Wahoo was a relatively small town, bigger than most of the other rural towns in Nebraska, but a small fraction of the size of the cities in the state, like Omaha, or Lincoln. It served as the county seat for Sarpy county, with a courthouse and a jail, along with some of the other governmental buildings that came with such an appointment. The reason Dean and Genevieve were heading that way in the thick of the night, though, was the National Guard armory stationed there and the massive trucks they had in their motor pool.
Dean had been a member of the Nebraska Guard for about seven years now, serving as a vertical engineer with the Wahoo unit, which Genevieve always thought was a fancy way of saying "carpenter." He had deployed once with them about five years ago. They ended up building some schools around the capital city of Afghanistan. That was all she knew, though. She had never bothered to try to get very close to any of his friends or their families in the unit, especially when it became apparent that they weren't going to stay together. When he first said they were going to go to his unit tonight to prepare for the coming panic, she thought he was crazy enough to try to get into the armory's vault and steal guns. The plan he had, though, sounded much simpler, but she couldn't believe it could be as easy as he had made it sound.
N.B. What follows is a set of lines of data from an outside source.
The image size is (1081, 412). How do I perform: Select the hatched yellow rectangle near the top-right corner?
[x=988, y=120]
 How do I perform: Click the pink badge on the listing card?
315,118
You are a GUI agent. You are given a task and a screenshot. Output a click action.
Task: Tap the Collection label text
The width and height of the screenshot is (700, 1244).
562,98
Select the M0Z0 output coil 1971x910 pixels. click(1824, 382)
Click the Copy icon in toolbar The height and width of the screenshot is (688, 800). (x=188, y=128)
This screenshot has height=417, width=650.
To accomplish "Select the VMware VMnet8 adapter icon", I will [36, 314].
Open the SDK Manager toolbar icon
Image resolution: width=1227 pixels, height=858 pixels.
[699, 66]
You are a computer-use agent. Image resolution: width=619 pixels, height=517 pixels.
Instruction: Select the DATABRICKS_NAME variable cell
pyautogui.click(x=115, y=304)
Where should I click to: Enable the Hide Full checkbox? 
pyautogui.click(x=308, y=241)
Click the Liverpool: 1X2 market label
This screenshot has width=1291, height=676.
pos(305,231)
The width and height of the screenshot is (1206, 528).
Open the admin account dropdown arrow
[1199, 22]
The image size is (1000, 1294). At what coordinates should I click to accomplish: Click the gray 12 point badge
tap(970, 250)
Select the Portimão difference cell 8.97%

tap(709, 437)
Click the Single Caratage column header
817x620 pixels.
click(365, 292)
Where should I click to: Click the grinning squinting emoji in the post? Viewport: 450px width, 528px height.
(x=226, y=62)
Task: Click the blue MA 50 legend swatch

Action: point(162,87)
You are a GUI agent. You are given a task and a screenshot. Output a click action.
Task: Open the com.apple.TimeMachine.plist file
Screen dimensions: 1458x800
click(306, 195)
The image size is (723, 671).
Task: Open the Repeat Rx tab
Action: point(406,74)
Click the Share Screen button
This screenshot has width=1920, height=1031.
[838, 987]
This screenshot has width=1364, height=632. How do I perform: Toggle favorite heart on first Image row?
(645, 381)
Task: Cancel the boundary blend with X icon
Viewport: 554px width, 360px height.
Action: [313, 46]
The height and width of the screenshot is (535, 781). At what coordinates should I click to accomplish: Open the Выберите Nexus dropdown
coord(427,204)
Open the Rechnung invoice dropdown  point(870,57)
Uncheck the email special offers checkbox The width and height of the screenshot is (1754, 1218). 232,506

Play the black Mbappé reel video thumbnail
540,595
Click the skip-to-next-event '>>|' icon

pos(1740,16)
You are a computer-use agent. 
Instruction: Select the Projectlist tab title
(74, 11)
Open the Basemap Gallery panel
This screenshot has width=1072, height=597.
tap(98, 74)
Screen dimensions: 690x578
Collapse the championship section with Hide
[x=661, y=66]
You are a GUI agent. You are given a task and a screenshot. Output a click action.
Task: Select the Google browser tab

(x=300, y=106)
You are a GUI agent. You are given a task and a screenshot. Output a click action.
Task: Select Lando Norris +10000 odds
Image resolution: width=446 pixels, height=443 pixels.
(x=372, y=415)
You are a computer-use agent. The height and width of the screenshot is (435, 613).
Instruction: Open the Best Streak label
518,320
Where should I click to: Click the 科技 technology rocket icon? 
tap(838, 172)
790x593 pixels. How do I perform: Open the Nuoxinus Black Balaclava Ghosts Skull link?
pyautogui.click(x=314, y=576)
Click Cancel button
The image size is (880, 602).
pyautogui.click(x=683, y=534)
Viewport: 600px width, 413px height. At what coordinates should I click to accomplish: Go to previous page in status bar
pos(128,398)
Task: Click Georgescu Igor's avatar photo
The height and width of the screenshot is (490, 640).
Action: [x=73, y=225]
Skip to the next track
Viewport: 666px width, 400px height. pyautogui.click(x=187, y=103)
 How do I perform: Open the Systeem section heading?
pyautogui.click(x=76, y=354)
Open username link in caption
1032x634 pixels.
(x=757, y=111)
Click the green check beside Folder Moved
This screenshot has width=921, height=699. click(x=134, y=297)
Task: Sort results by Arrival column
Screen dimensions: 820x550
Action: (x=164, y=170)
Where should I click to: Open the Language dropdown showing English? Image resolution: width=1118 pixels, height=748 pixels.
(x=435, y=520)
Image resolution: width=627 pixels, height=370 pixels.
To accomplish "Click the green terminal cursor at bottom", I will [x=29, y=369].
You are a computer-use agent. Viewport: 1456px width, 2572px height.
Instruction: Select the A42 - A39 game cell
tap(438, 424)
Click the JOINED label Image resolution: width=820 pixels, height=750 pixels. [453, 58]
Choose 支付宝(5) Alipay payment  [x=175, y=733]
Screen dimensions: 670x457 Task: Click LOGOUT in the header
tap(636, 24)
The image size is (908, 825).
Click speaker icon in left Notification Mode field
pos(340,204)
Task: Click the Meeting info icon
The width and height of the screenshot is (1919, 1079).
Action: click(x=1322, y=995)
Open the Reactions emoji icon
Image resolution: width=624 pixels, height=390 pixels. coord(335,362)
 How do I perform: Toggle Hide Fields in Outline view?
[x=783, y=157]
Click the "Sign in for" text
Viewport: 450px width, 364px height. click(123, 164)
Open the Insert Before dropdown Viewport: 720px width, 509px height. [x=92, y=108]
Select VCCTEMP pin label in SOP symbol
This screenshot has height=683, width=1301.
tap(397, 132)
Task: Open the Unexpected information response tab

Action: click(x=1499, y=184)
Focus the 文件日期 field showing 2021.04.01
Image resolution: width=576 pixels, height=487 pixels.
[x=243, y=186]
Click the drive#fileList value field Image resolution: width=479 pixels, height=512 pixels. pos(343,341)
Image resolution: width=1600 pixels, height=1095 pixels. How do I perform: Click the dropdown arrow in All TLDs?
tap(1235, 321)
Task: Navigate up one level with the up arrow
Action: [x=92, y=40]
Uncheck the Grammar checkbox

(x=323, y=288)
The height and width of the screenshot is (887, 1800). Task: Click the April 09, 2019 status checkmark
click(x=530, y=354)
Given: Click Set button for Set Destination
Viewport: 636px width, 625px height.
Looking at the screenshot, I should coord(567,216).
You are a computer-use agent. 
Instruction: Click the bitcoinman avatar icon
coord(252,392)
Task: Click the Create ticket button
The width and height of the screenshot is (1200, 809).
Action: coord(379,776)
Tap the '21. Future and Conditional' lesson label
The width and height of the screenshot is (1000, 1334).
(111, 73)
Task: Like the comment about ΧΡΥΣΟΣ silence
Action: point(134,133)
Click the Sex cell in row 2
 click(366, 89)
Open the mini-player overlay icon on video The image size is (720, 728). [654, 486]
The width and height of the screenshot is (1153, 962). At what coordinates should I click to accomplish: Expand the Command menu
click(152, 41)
As they pulled into town, Dean turned off the headlights, navigating under the glow of the moon and stars with the occasional street lamp helping show the way. Now that they weren't on the highway, he wanted to draw as little attention as possible, and that meant keeping headlights from shining past windows. It wasn't too long before they turned down a side street adjacent to the large, deserted brick building he had come for. Just past the parking lot of the armory, a chain-link fence topped with razor wire held over a dozen military vehicles, most of them ten-ton dump trucks usually used by his unit of engineers to transport materials to and from work sites.
Something so bold would never have worked if he was trying to avoid being caught. Dean was sure that the balaclava over his face and the scarf and hat over his wife's wouldn't do much to hinder any investigation once the authorities began to track down the party responsible for stealing two military trucks. Night-vision-capable cameras would record the whole thing. By the time they would find him, though, if they were more interested in tracking down and arresting him than dealing with any of the other problems that were going to pop up, then he was wrong, and he'd go to jail and the world would hopefully go back to normal.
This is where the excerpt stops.